Requirement —
Copy out every one of the entries below word for word, keeping each line unchanged.
☆ ☆ ☆ ☆ ☆ ☆ ☆
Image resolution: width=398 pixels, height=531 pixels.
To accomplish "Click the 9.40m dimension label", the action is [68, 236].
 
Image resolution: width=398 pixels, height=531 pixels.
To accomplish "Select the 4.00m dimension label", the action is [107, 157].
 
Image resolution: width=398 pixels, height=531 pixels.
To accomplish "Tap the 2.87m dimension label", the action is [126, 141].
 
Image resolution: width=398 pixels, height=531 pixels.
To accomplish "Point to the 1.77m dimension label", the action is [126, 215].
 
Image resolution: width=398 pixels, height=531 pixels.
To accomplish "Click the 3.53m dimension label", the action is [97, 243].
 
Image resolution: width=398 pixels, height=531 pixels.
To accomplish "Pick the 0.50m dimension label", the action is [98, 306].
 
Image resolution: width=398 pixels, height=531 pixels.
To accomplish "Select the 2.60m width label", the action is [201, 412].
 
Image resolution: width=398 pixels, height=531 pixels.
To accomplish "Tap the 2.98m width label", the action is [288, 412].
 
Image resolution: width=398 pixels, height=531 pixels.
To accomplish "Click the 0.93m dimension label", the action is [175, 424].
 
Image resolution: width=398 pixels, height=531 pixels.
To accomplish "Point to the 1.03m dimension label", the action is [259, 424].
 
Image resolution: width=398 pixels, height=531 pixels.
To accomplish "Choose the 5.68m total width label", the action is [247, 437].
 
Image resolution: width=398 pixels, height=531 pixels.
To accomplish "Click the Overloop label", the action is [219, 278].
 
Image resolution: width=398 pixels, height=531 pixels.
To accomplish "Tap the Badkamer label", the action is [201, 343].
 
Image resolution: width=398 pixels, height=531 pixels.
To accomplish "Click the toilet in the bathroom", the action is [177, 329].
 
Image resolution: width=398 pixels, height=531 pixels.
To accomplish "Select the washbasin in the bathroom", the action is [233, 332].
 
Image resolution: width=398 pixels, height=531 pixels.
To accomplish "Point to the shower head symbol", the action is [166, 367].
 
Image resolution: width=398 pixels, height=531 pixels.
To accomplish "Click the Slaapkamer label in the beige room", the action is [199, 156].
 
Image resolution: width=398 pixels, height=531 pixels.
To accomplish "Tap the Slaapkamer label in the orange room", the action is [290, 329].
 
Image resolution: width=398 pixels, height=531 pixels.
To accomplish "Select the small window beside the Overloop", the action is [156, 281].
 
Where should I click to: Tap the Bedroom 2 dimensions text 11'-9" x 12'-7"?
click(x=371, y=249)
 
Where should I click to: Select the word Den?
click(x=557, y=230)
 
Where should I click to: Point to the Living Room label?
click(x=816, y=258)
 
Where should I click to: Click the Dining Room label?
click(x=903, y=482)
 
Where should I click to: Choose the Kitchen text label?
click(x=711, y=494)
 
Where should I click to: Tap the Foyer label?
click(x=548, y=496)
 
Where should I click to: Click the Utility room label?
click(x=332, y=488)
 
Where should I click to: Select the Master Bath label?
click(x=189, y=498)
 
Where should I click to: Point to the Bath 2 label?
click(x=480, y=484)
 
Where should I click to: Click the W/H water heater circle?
☆ ☆ ☆ ☆ ☆ ☆ ☆
Complete answer —
Image resolution: width=398 pixels, height=531 pixels.
To accomplish "Click the 9.40m dimension label", the action is [68, 236].
 
Image resolution: width=398 pixels, height=531 pixels.
To accomplish "Select the 4.00m dimension label", the action is [107, 157].
 
Image resolution: width=398 pixels, height=531 pixels.
To accomplish "Tap the 2.87m dimension label", the action is [126, 141].
 
Image resolution: width=398 pixels, height=531 pixels.
To accomplish "Point to the 1.77m dimension label", the action is [126, 215].
 
Image resolution: width=398 pixels, height=531 pixels.
To accomplish "Click the 3.53m dimension label", the action is [97, 243].
 
Image resolution: width=398 pixels, height=531 pixels.
To accomplish "Pick the 0.50m dimension label", the action is [98, 306].
 
Image resolution: width=398 pixels, height=531 pixels.
To accomplish "Select the 2.60m width label", the action is [201, 412].
 
Image resolution: width=398 pixels, height=531 pixels.
To accomplish "Tap the 2.98m width label", the action is [288, 412].
 
Image resolution: width=398 pixels, height=531 pixels.
To accomplish "Click the 0.93m dimension label", the action is [175, 424].
 
Image resolution: width=398 pixels, height=531 pixels.
To accomplish "Point to the 1.03m dimension label", the action is [259, 424].
 
Image resolution: width=398 pixels, height=531 pixels.
To accomplish "Choose the 5.68m total width label", the action is [247, 437].
 
Image resolution: width=398 pixels, height=531 pixels.
To accomplish "Click the Overloop label", the action is [219, 278].
 
Image resolution: width=398 pixels, height=531 pixels.
To accomplish "Tap the Badkamer label", the action is [201, 343].
 
Image resolution: width=398 pixels, height=531 pixels.
To accomplish "Click the toilet in the bathroom", the action is [177, 329].
 
Image resolution: width=398 pixels, height=531 pixels.
To accomplish "Select the washbasin in the bathroom", the action is [233, 332].
 
Image resolution: width=398 pixels, height=531 pixels.
To accomplish "Point to the shower head symbol", the action is [166, 367].
 
Image resolution: width=398 pixels, height=531 pixels.
To accomplish "Click the Slaapkamer label in the beige room", the action is [199, 156].
 
Image resolution: width=398 pixels, height=531 pixels.
To accomplish "Tap the Slaapkamer label in the orange room", the action is [290, 329].
 
Image resolution: width=398 pixels, height=531 pixels.
To accomplish "Select the small window beside the Overloop", the action is [156, 281].
 
Where should I click to: Tap the Bedroom 2 dimensions text 11'-9" x 12'-7"?
click(x=371, y=249)
 
Where should I click to: Select the word Den?
click(x=557, y=230)
 
Where should I click to: Point to the Living Room label?
click(x=816, y=258)
 
Where should I click to: Click the Dining Room label?
click(x=903, y=482)
 
Where should I click to: Choose the Kitchen text label?
click(x=711, y=494)
 
Where should I click to: Tap the Foyer label?
click(x=548, y=496)
 
Where should I click to: Click the Utility room label?
click(x=332, y=488)
 
Where should I click to: Select the Master Bath label?
click(x=189, y=498)
 
Where should I click to: Point to the Bath 2 label?
click(x=480, y=484)
 
Where should I click to: Click the W/H water heater circle?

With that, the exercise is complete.